§ **THE INPUT**
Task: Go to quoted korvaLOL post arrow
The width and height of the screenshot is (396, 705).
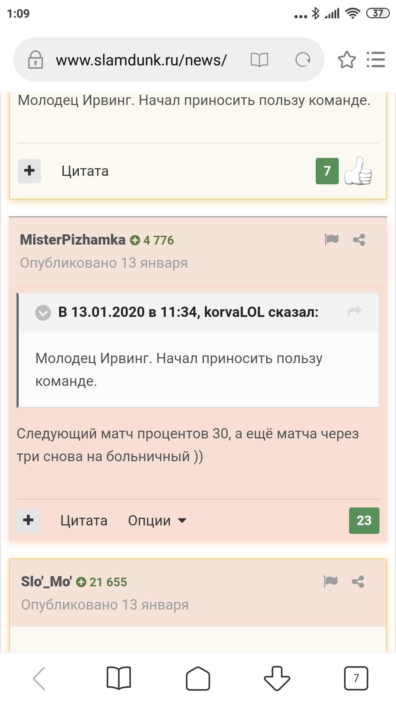Action: (x=355, y=311)
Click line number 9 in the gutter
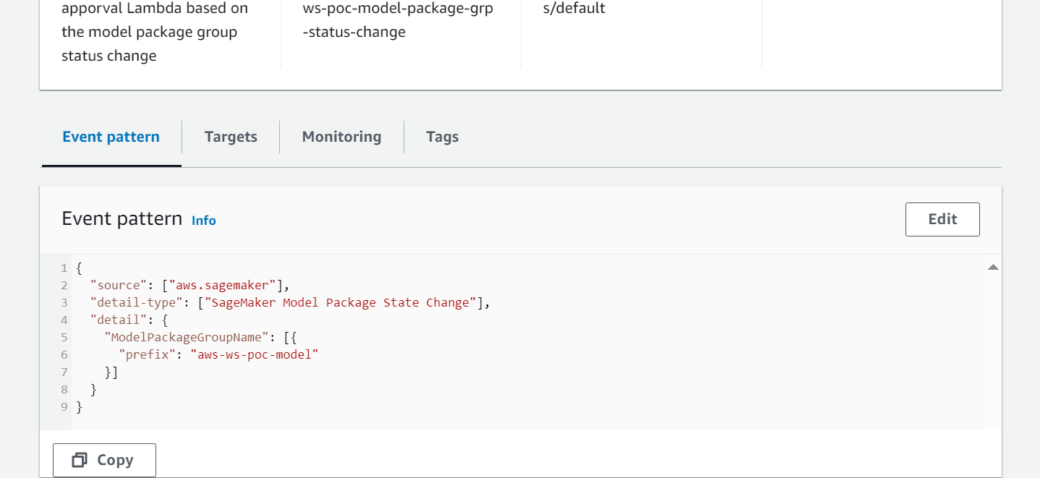 (x=64, y=406)
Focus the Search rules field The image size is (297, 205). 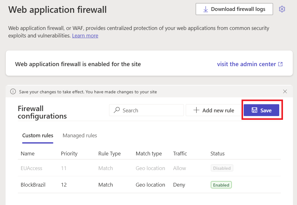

§ **PROBLEM TO WORK ON**
Quote the material exactly. Pictures stay out.

§ **WRITTEN REPLY**
Task: Go to quoted korvaLOL post arrow
The width and height of the screenshot is (396, 705).
Action: (x=355, y=311)
Click line number 9 in the gutter
 (x=64, y=406)
Focus the Search rules field The image size is (297, 205). 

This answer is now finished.